135 That the examples of all times in the world teach that the word of truth and the right worship are despised by the common multitude of the people. For this reason, when new teachers appear, their ears are pricked, and they proceed in the same way as Genesis 5, B., Cap. 29, 19, "that the drunkard may go with the thirsty. The false teachers are nimble and ready to teach, so the common people are exceedingly eager to hear; and by this the word and the right services are lost.

The Anabaptists come with a new doctrine that children should not be led astray, because they are without reason and do not understand the Word, and therefore cannot have faith. Because the common man of us does not hear such things, he falls in with them and accepts the doctrine with great acclaim. Thus the sacrament-obsessives Zwingli, Oecolampad and their like argue that Christ, when he says: "This is my body," does not mean that he distributes his body with or under the bread, but that only bread is taken and wine drunk, and not Christ's body and blood.

137. the common man thinks of such teachers.

But we, who do not let ourselves be led astray from Christ's word, he considers to be neither purer nor better than the papists themselves. This is the custom of the world, which has a disgust for God's word; and what is new, it accepts and considers it right. And this is what made the city of Ur, of which Moses speaks here, famous, so that it received a name and became famous before other cities in Chaldea because of its new worship.

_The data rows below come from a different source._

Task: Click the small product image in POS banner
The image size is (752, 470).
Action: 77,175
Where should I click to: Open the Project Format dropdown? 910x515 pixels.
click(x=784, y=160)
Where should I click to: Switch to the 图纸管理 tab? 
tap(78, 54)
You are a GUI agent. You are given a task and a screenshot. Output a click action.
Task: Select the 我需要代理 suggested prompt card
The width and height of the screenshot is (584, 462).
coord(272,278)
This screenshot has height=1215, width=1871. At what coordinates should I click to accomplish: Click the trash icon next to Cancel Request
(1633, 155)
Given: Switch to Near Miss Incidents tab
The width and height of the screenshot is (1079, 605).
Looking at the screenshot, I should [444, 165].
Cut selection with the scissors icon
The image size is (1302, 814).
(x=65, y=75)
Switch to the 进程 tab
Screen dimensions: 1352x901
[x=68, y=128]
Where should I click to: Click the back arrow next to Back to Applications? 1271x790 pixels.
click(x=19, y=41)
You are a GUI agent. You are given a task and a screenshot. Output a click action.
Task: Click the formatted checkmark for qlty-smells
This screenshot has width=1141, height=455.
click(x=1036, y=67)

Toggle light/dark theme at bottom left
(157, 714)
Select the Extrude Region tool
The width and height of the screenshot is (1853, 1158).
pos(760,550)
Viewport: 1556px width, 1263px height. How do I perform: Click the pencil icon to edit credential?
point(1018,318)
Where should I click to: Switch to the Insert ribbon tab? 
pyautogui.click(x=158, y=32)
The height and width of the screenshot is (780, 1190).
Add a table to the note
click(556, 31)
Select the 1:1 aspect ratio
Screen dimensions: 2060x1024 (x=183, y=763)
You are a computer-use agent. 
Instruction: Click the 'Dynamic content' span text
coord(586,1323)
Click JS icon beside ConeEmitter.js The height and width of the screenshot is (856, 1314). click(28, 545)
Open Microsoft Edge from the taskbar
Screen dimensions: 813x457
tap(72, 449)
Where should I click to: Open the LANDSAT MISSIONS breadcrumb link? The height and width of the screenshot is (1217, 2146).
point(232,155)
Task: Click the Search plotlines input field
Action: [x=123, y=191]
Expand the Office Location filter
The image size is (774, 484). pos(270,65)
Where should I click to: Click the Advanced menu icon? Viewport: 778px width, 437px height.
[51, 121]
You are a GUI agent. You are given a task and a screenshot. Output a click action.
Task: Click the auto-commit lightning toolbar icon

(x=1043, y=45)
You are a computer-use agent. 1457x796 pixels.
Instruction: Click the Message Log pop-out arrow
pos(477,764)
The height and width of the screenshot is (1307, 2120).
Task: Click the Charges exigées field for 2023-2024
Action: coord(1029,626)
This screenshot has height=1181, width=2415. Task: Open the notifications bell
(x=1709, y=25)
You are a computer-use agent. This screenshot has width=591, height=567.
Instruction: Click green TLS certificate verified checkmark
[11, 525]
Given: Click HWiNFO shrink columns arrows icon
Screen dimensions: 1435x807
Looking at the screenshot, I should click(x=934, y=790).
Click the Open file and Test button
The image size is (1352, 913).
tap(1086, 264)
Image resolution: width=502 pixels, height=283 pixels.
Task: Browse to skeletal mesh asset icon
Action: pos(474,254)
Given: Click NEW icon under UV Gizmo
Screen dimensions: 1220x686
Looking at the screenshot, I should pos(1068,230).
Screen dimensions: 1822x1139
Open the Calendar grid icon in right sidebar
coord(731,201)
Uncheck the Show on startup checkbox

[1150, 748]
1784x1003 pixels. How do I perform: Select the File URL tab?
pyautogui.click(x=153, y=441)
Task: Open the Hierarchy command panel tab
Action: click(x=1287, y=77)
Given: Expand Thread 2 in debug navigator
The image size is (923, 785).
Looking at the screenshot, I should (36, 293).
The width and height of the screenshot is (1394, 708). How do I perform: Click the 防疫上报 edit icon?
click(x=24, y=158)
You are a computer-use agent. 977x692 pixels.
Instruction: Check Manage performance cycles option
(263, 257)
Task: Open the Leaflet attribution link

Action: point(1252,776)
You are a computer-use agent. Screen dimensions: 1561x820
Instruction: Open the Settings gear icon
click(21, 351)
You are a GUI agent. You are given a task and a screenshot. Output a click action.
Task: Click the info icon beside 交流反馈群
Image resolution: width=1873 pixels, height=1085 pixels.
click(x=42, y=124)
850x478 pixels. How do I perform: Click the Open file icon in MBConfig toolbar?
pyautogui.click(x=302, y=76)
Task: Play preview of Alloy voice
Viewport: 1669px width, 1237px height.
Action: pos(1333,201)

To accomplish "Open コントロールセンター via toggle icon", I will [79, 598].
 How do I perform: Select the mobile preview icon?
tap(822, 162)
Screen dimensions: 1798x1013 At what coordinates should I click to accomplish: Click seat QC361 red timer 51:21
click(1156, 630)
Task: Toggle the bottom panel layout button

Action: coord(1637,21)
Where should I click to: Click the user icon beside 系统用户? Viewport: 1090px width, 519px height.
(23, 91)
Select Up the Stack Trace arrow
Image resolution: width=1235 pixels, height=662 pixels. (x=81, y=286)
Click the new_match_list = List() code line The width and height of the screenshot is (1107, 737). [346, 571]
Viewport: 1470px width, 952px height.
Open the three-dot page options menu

The Hebrew word chasdim means the Chaldeans. But I am of the opinion that for the sake of the new worship Ur is called ur chasidim, as if you wanted to say: a city of the saints; as Rome was called the most distinguished church and head of all other churches. But Moses reverses the word, as if he wanted to say: You are not chasidim, saints, but chasidim, Chaldeans; because the prophets have pleasure in such interpretations of one word to another, as Micah Cap. 1, 11. shaanan nenut zaanan and Hosea Cap. 10, 5. beth el calls beth aven.

139 And the footsteps of such idolatry, as the histories of the pagans testify, remained with the Persians for a long time afterward. For the king of Persia had a sacred fire, which the histories call Orimasda with a mutilated Hebrew word; the same was led before him on a horse with all its glory; just as the pope has the body of the Lord Christ, as he calls it, led before him on a horse, which is unhorsed but beautifully adorned; but he deceives both himself and others with it, for it is not the body of the Lord Christ, but only bread. For Christ does not want that when bread is carried around for the spectacle, his body should be there, but when it is taken or eaten according to his order and appointment in the church. But the pope misuses this splendor to confirm and affirm his error about the one form of the sacrament.

Thus godless nature and superstition remain one time like the other. For although the outward practices and signs or the outward service of God are changed, the same sense and precept remain.

men. Just as the pope does not use today's day of the sacred fire to worship it, but he has other practices and ungodly practices, which, although they seem to be different, are of the same opinion.

141) Therefore, as it was in Ur in Chaldea almost from the beginning of the world, so it remains until the end of the world; for the people leave the word, persecute the faith, and take up something new, which alone must be the right service of God, as they dream. But the Jews hold

that Ur was not the name of a place, but a fire where those who condemned Nimrod's idolatry were thrown; as they tell a fable about Abraham and Haran. But I do not follow their opinion, but hold that it was the name of a place, to which there was a great gathering from all places as to a very holy service; as afterwards the most distinguished services were at Jerusalem, Bethel and Shechem, in which places God revealed Himself to the fathers by various ways and works.